As such, Zhang was considered by most as little more than a stepping stone for Joyce, who had spoken a lot in the build-up about what might follow after a victory. But, although bookmakers did not give the 6ft 6in 40-year-old much of a hope, his record suggested that this was no gimme. Although he had never beaten anyone of Joyce’s calibre, he had done enough in the eyes of many to beat Filip Hrgovic in August 2022, which remains the sole defeat on his record.
“Looking back at it,” Joyce says. “He has an Olympic background, a silver medalist but I thought I’d cruise onto a victory.
“People were always saying ‘oohh your chin!’ and I kind of got caught up in that hype and started to believe it, started thinking about the next fights on the horizon so I wasn’t as switched on and dedicated as I could have been.
“Then when the fight started, I was surprised by his accuracy and speed. Every time I threw a punch he had a counter coming back directly into my eye – his accuracy was very good. He was targeting my nose, my eye. It’s a difficult fight tactically and stylistically.
“I’ve never experienced speed and accuracy like that before and because he’s a southpaw it’s an awkward style to deal with anyway. I was quite surprised by how solid and fast he was.”
Despite the one-sided nature of Joyce’s numbing defeat, bookmakers are pricing this one up as a 50/50 with Zhang favoured very slightly by a handful. But you sense genuine confidence from Joyce as he speaks of a training camp geared towards righting the wrongs from five months back.
He returned to the UK following his stint in Nevada with weeks to spare in order to adjust fully to the time difference and put the finishing touches to his preparation back where he knows best. The eye injury, which ultimately lost him the fight, did not hamper his training either.
“The eye was fine,” he adds. “It was just bruising that swelled up during the fight so it needed to be ironed out. It took a week for the swelling to go down and maybe two more for the bruising to clear up.
“I had a problem sleeping on my right ear but other than that my body was in good shape after the fight. I didn’t feel too many aches or pains but my eye and nose went – I got a little fracture in my septum. It wasn’t a 12-round war.”
When Joyce’s long-term sparring partner and potential future opponent Joshua got stunned and stopped by Andy Ruiz in the mid rounds four years ago, it required a total tactical overhaul in order for him to exact revenge in their rematch six months later.
But for Joyce, the answer is a little more rudimentary when it comes to the question about what has to change.
“Just not get hit over and over again by the same shot,” he says – only half joking. “I need to have better defence and gameplan. I need a gameplan that is practiced, tried and tested and I’ve done more work on that in sparring and the pads this time. This camp has given me more time to work on things.
“This fight is all about correcting past mistakes. If you watch the first fight back, I was in the fight still, I threw a lot of punches and if it wasn’t for the eye maybe I could have overturned it in the later rounds and come on strong.
“But he’s a cagey fighter and he anticipated my attacks and timed the counters nicely. He hits with power and speed that I wasn’t expecting. I thought it would be a whole different outcome and it’s a hard lesson to learn but maybe I needed to learn it.
“This time I will definitely get it. I believe in my ability. I will get it right and right the wrongs.
“I’m quite patient and I’m making sure I’ve ticked all the boxes. But I’m looking to beat him this time, look better and get the result. It will be so satisfying when I get the victory this time and then I can move on, I’m back on track and back on the rails.”
At 38, this Juggernaut can’t afford any more derailments.

□ □ □ □ □

**Things to do**
a – Check each statement against the boxing article and answer yes or no, quoting the words that decide it: (i) Zhang is 40 years old. (ii) The swelling around Joyce's eye took two weeks to go down. (iii) Joyce suffered a fracture in his septum.
b – In the boxing article, where did Joyce return to after his stint in Nevada?
c – Write out everything in the boxing article from "Despite the one-sided" down to "five months back.", swapping "bookmakers" for "oddsmakers".
The material after this is not needed.

□ □ □ □ □

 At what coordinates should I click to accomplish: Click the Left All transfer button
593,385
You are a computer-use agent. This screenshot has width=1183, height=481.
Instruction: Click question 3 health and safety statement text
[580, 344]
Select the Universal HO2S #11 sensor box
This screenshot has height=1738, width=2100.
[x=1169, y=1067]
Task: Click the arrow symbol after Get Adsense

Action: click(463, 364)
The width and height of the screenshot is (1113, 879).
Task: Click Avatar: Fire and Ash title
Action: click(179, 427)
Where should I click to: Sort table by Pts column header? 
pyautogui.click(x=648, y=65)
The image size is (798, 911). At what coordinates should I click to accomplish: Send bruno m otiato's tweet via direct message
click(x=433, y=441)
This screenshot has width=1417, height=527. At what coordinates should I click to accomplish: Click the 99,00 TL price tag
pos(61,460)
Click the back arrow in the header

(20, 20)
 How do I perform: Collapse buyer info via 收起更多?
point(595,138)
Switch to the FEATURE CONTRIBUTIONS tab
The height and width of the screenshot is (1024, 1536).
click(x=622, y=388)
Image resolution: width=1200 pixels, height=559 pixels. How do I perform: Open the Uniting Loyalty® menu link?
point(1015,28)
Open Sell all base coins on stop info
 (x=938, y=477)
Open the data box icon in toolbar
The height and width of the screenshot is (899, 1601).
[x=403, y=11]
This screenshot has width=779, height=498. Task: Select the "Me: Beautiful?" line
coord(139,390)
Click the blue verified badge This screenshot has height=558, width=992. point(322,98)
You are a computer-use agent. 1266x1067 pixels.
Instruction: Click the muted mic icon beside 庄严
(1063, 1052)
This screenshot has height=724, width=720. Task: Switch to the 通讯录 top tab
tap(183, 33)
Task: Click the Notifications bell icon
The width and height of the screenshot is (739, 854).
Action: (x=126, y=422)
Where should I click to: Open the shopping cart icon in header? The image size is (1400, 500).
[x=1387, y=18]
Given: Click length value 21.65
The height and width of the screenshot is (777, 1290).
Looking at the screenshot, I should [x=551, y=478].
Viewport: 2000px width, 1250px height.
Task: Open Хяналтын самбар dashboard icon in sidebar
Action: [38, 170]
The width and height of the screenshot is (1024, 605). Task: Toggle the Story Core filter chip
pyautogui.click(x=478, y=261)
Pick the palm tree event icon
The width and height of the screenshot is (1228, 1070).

□ □ □ □ □

**Answers to the exercises**
a –
(i) Yes: "the 6ft 6in 40-year-old"
(ii) No: "It took a week for the swelling to go down"
(iii) Yes: "I got a little fracture in my septum"

b – He returned to the UK.

c –
Despite the one-sided nature of Joyce’s numbing defeat, oddsmakers are pricing this one up as a 50/50 with Zhang favoured very slightly by a handful. But you sense genuine confidence from Joyce as he speaks of a training camp geared towards righting the wrongs from five months back.